In fluorescence histograms, CV is a measure of nuclear integrity and variation in staining of nuclear DNA. This parameter is used to evaluate the quality of the method and should be presented in all publications (Loureiro et al., 2007). In general, histograms with CV below 3 % are considered acceptable, however in some woody species, CVs ≤ 5 % are accepted (Galbraith et al., 2001). In most of the analyses conducted in this study (76 %), the materials exhibited CV values of 3 % or lower. Only a small proportion (24 %) exceeded those values, but were never above 3.8 %. Moreover, to avoid possible differences observed in the CVs obtained on different squashing dates (Loureiro et al., 2006), a minimum of six independent measurements were taken (two runs a day), as recommended (Doležel et al., 2007). With this strategy, the mean of CV did not exceed 3 % in any of the aneuploid materials.
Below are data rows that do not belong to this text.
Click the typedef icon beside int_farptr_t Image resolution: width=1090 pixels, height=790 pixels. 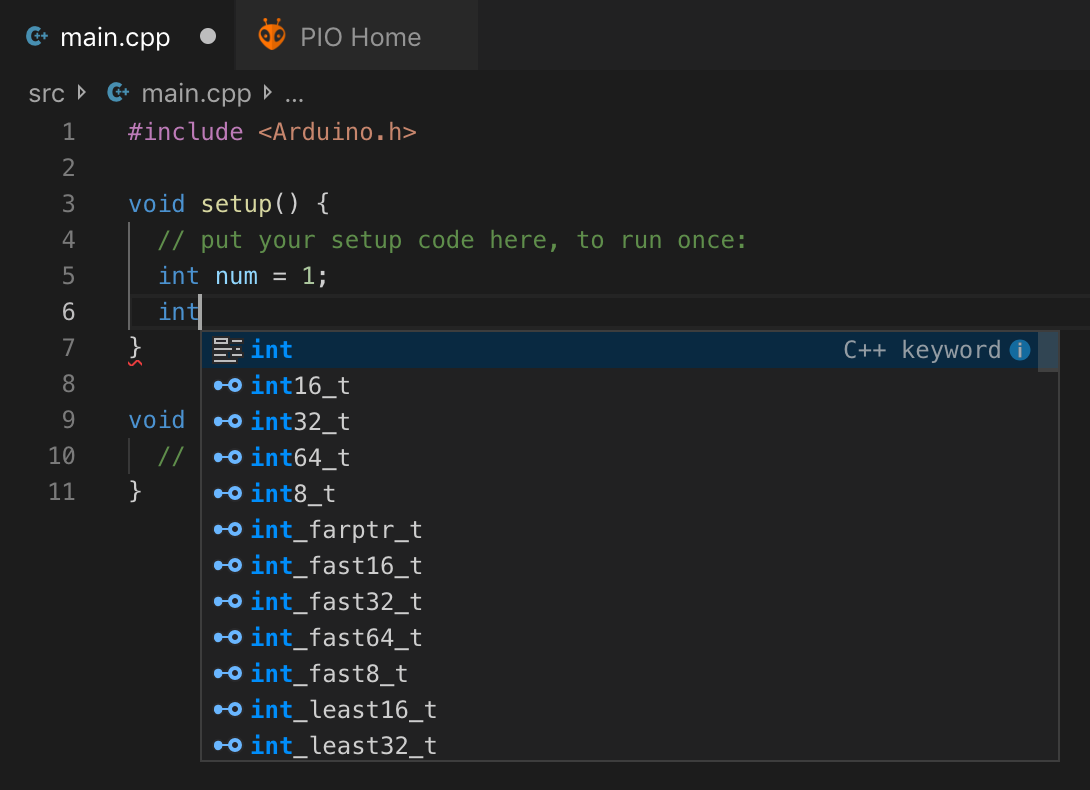click(x=228, y=530)
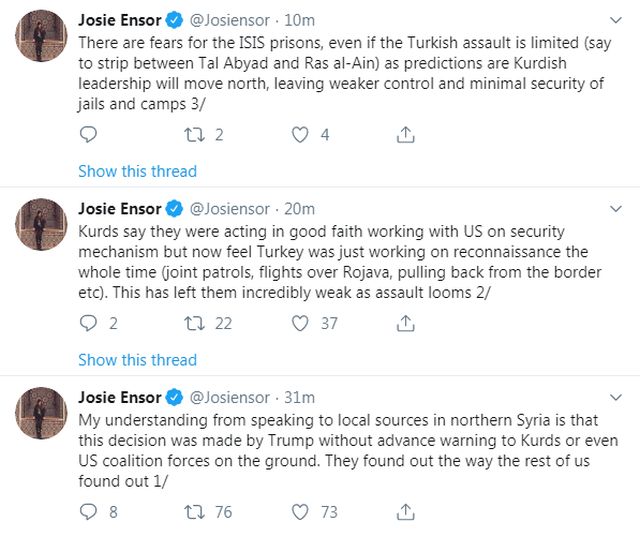Share the ISIS prisons tweet
The image size is (640, 537).
[406, 134]
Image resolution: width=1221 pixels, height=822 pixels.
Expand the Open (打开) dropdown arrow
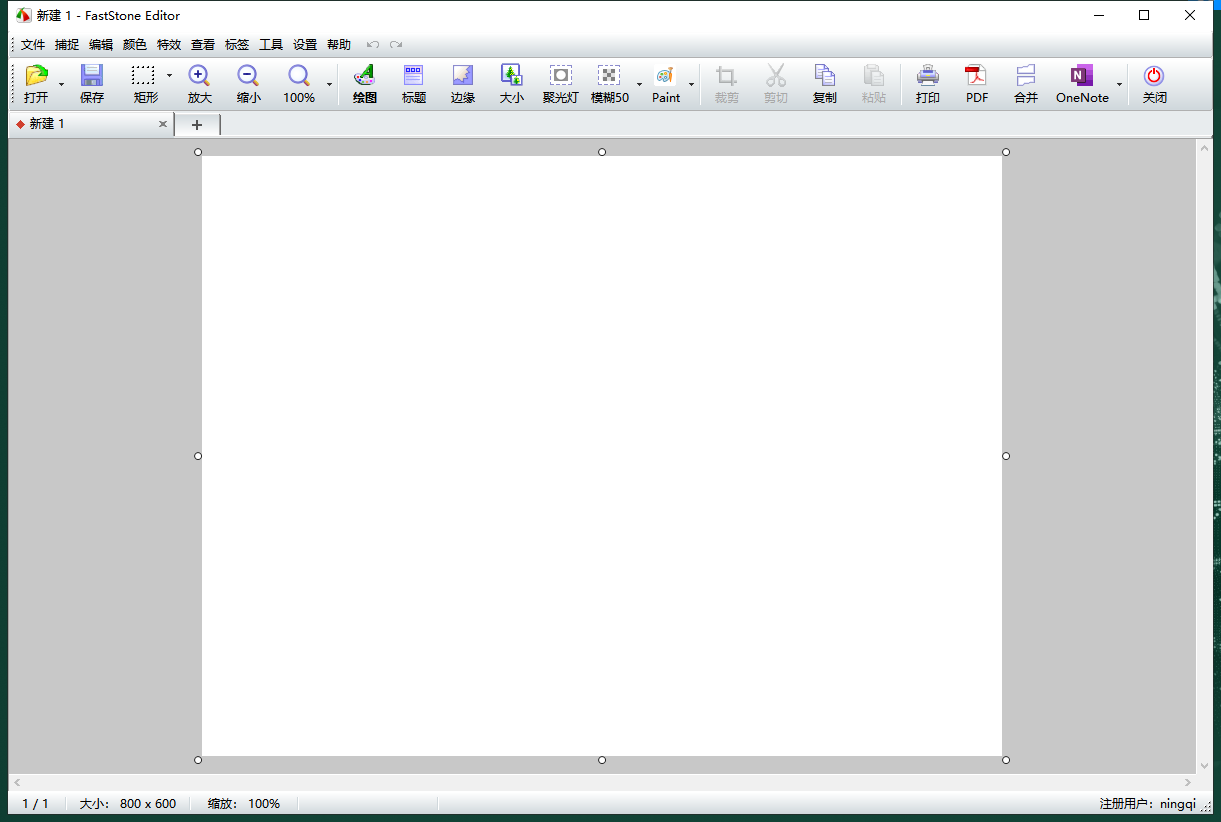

As discussed above, here we used several recommended methods aimed at obtaining accurate estimations in nuclear DNA content. Accordingly, we consider that the method applied at the IFRGV-INTA laboratory was appropriate. Moreover, we consider that if differences are due to any methodological variable (reference standard, buffer, fluorochrome or CV), it is difficult to identify one of them as an underlying single factor.
CONCLUSIONS
Our results provide important reference data on nuclear DNA content in buffelgrass and generate a baseline for future studies involving FCM. The model equation generated in this study might be used for predictive purposes in new buffelgrass materials. In addition, while the simplicity of the FCM technique makes it an attractive option, it is important to perform a parallel cytological study for a complete evaluation of results. Accordingly, if 2C values obtained in our collection had been compared only with those provided by other laboratories, interpretation of results might have been inaccurate.